The latest example in Episode 7, titled “Breaking The Fourth Wall,” is a perfect example. Meant to be a commercial from the 2000s to match with the mockumentary era of sitcom television, the ad is for an anti-depressant called Nexus, a drug that promises to “anchor you back to your reality.” It’s possible that this is a reference to potentially something huge from the comics, as Marvel magazines have previously introduced readers to powerful entities known as Nexus Beings – but I would personally wager that it’s not an allusion to something major on its way to the Marvel Cinematic Universe, but instead a callback to something important from the past.

Nexus is actually a key term that has been previously used in the superhero franchise, namely during the events of Avengers: Age of Ultron (the film that formerly introduced both Scarlet Witch and Vision to the canon). However, in that blockbuster it was not a happy pill, but instead a place. In the middle of the movie, Tony Stark learns from Nick Fury that all of Ultron’s attempts at getting access to missile launch codes are being thwarted by an unknown party, and so Tony takes a trip to the NEXUS Internet Hub in Oslo, Norway to try and figure out who the potential friend is. Working his special brand of digital magic, the hero known as Iron Man successfully figures it out, and realizes that the mysterious ally is none other than JARVIS a.k.a. the artificial intelligence platform that is eventually used to bring Vision to life.

The reason I’m so confident that the WandaVision commercial is tied to the 2015 film is because it fits with a larger pattern that has emerged from the collection: they all seem to be about trauma. The Stark Industries Toaster, for example, with its eerie slow-blinking red light, is reminiscent of the story that Wanda tells in Avengers: Age of Ultron about the Stark Industries missile that landed in the Maximoff house when she was a child and kept her and Pietro frozen while waiting for an explosion. Then there’s the Lagos paper towel brand in “On A Very Special Episode,” which is clearly a reference to the horrible accident involving Wanda that plays out in Lagos, Nigeria in Captain America: Civil War. And there are also the pair of HYDRA related spots (Strucker Watches and HYDRA Soak) that recall the painful experiments that gave Scarlet Witch and Quicksilver their abilities. Hell, one could argue that a spot for an anti-depressant, putting aside its name, is the most on-the-nose yet.
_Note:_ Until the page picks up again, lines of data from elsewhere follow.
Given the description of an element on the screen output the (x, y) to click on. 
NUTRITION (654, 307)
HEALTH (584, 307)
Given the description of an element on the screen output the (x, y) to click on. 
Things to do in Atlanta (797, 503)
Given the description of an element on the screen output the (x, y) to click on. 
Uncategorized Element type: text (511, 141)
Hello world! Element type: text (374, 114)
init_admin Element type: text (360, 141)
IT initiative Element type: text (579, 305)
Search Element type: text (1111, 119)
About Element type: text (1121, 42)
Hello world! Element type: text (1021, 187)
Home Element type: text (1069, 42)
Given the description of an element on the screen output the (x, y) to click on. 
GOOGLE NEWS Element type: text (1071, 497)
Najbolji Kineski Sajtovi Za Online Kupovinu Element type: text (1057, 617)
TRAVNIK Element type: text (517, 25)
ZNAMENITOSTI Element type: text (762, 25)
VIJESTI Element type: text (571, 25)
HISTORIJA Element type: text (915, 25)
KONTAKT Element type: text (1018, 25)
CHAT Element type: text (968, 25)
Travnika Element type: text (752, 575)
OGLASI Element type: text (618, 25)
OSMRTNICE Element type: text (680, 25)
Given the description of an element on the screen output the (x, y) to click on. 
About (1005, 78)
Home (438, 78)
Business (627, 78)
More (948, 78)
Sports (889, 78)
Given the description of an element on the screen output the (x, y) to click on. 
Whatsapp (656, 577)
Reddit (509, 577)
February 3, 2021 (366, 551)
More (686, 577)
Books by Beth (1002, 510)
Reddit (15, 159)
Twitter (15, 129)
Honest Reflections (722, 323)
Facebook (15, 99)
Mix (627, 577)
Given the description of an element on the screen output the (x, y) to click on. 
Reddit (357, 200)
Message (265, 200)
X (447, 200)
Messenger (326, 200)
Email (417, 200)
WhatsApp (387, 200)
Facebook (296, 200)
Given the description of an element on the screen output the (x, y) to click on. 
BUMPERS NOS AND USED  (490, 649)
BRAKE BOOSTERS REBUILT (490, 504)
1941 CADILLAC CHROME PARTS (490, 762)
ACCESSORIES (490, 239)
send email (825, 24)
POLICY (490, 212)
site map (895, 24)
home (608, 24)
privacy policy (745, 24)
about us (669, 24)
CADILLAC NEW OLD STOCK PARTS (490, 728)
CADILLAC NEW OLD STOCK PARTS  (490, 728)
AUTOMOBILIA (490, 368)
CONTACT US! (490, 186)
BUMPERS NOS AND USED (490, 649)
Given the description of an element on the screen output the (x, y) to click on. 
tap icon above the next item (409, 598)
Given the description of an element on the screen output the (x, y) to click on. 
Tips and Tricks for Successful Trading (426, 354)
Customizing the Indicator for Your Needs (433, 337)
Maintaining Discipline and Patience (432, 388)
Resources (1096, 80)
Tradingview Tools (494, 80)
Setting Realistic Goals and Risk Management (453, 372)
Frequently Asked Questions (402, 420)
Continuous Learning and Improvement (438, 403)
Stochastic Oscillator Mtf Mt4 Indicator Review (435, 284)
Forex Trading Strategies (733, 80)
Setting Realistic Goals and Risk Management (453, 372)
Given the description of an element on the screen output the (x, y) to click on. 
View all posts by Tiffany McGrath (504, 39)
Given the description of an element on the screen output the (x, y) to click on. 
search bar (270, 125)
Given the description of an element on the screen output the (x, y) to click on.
Thus far, most of the commercials have been tied back to Wanda’s trauma, but the Nexus ad is more targeted at Vision. After all, the reason why JARVIS ended up silently operating in and through the NEXUS Internet Hub and swiftly changing missile launch codes is because the first thing that Ultron did when it was born was attempt to destroy JARVIS. Vision got the last laugh, as he personally was the one who destroyed Ultron at the end of the second Avengers movie, but pain doesn’t just flick off light a light switch in people, and it doesn’t seem to do it in synthezoids either.

Obviously I can’t be entirely certain that this theory is accurate, as there hasn’t been any kind of confirmation related to the nature of the commercial breaks either in the series or from the filmmakers – but if we next see some kind of reference to Thanos killing Vision by removing the Mind Stone (maybe a diamond/jewelry ad?) my confidence will be unbreakable.

With Agatha Harkness having been revealed as the big bad of WandaVision this past week, it’s entirely possible that we could gain a more in-depth understanding of the commercial breaks as early as this upcoming Friday. If it is all about trauma, however, it will be fascinating to discover all of the whys and hows.